Yes, but the actions are quite similar. In both the cases, they go off
the runqueque and get enqueued back. I see two (side)effects of using
DEQUEUE_SLEEP during dequeue and ENQUEUE_WAKEUP during enqueue:

- vruntime normalization isn't done for throttled entities. This should be
  fine since they don't get pulled around when throttled.
- vruntime of throttled entities are re-calculated during unthrottling(enqueue).
  This will ensure that throttled entities don't get undue vruntime-advantage
  when they are enqueued back.

This is my understanding.
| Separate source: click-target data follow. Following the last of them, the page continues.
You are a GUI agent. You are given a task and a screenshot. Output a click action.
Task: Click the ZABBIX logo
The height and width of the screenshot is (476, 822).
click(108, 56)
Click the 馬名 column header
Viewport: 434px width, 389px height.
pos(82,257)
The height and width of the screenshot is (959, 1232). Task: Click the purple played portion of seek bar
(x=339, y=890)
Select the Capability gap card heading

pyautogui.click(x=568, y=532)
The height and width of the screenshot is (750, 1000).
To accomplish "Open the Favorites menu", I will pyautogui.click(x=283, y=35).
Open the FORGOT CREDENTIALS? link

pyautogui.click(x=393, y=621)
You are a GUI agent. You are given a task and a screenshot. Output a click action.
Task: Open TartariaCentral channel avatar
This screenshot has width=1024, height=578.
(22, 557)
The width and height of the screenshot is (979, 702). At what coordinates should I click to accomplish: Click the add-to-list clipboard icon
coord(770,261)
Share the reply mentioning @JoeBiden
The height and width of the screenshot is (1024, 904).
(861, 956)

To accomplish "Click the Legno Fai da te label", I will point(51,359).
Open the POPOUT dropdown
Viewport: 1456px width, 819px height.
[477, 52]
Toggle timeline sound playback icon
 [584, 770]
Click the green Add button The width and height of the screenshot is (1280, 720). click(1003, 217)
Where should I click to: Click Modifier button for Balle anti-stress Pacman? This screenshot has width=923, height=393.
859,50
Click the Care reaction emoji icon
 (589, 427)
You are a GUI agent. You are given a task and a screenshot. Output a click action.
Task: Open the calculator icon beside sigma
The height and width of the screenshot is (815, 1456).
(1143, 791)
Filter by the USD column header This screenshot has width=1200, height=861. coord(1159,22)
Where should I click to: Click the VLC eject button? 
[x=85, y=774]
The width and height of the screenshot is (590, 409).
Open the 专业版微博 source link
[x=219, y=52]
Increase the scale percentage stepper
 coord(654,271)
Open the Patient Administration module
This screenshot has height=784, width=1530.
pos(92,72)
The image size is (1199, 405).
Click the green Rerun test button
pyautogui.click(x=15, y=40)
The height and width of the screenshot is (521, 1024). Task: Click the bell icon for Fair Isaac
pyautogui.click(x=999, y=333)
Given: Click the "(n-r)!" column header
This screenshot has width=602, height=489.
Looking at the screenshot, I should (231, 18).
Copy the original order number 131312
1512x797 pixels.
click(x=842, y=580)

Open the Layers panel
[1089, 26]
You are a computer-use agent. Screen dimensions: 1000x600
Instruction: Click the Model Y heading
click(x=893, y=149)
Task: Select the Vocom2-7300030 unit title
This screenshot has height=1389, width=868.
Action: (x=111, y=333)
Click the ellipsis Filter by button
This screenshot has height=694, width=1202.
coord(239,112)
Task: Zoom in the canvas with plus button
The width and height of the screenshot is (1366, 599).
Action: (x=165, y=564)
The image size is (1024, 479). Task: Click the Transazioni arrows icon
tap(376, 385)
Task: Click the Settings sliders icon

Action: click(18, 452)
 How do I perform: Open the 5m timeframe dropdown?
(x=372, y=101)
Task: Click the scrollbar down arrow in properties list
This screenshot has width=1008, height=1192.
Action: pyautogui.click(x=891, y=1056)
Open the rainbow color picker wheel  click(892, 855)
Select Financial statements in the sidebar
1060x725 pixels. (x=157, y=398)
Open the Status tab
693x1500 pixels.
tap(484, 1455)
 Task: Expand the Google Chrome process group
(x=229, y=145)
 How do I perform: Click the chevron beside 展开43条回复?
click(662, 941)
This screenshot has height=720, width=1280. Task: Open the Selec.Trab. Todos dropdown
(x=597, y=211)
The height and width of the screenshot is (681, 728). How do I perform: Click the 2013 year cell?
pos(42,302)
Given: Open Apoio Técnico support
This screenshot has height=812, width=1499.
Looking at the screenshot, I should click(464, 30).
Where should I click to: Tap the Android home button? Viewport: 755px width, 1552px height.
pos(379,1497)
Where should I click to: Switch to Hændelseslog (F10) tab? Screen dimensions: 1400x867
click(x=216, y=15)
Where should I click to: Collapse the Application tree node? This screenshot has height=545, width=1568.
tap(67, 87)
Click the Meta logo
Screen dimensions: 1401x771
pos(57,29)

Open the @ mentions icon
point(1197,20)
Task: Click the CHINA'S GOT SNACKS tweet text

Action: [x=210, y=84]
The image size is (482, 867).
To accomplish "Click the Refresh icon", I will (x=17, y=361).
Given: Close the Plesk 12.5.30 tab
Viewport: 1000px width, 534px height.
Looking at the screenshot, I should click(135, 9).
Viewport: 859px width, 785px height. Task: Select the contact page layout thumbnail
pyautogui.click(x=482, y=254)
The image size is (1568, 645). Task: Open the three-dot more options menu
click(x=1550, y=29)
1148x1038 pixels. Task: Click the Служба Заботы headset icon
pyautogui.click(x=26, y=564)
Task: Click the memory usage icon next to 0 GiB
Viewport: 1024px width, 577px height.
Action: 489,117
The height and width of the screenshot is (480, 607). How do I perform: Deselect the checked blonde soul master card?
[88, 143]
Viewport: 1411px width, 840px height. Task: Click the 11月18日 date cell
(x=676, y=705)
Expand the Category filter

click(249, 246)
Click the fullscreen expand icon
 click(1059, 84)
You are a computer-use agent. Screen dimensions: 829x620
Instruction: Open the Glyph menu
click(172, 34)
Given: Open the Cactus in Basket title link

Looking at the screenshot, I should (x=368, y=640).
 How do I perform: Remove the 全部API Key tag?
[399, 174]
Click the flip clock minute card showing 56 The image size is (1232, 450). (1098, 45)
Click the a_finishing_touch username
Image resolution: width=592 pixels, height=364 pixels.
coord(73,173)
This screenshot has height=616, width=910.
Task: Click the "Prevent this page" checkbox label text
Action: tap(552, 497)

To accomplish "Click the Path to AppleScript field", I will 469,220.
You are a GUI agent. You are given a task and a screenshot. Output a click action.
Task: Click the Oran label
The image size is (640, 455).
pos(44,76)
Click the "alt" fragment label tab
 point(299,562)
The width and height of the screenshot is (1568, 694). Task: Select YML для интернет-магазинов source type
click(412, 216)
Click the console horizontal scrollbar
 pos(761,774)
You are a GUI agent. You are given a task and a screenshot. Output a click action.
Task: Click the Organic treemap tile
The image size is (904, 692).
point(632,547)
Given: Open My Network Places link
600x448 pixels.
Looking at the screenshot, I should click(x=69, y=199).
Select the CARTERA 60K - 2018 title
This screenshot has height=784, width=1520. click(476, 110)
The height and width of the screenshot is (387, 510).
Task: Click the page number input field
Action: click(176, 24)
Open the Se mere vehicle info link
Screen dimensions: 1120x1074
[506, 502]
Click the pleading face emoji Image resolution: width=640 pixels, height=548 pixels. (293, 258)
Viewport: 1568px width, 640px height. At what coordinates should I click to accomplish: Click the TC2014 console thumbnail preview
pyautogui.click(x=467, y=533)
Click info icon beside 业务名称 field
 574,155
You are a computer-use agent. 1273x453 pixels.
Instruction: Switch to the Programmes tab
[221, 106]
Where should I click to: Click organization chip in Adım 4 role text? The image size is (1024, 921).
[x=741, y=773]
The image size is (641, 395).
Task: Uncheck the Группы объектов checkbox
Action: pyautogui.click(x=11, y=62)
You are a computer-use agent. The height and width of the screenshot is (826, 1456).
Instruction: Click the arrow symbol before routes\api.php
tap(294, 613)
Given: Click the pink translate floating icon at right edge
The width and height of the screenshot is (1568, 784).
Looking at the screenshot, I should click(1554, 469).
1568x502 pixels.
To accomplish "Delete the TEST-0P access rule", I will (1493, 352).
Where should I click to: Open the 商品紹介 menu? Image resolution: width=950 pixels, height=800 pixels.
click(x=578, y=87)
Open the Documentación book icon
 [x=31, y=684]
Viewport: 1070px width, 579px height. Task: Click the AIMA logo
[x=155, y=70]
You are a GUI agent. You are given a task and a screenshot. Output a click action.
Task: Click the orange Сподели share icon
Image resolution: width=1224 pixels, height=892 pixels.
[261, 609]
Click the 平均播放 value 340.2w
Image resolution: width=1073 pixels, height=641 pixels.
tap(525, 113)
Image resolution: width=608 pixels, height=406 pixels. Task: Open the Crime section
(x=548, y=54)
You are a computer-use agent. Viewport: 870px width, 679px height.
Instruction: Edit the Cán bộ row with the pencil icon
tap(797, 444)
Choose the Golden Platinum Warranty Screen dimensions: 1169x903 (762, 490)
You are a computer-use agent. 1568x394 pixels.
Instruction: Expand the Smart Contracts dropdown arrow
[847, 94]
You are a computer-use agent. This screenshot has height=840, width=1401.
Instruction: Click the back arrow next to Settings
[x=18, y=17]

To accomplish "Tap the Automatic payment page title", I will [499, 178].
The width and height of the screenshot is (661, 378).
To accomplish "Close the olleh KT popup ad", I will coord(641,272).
I would request Paul to comment here.

> 
> > +		if (cfs_rq_throttled(cfs_rq))
> > +			break;
> > +	}
> > +
> > +	/* determine whether we need to wake up potentally idle cpu */
> > +	if (rq->curr == rq->idle && rq->cfs.nr_running)
> > +		resched_task(rq->curr);
> > +}
> > +
> >  static void account_cfs_rq_quota(struct cfs_rq *cfs_rq,
> >  		unsigned long delta_exec)
> >  {
> > @@ -1241,8 +1271,44 @@ static void account_cfs_rq_quota(struct 
> > 
> >  static int do_sched_cfs_period_timer(struct cfs_bandwidth *cfs_b, int overrun)
> >  {
> > -	return 1;
> > +	int i, idle = 1;
> > +	u64 delta;
> > +	const struct cpumask *span;
> > +
> > +	if (cfs_b->quota == RUNTIME_INF)
> > +		return 1;
> 
> I am afraid I don't understand how return codes are being used here.
> idle is set to 1 if there are no running tasks across all CPUs. Why do
> we return a 1 from here?

Remember we are in hrtimer handler here, returning 1 will ensure that hrtimer
isn't restarted. So we don't restart the timer for a group that isn't
bandwidth constrained.

Regards,
Bharata.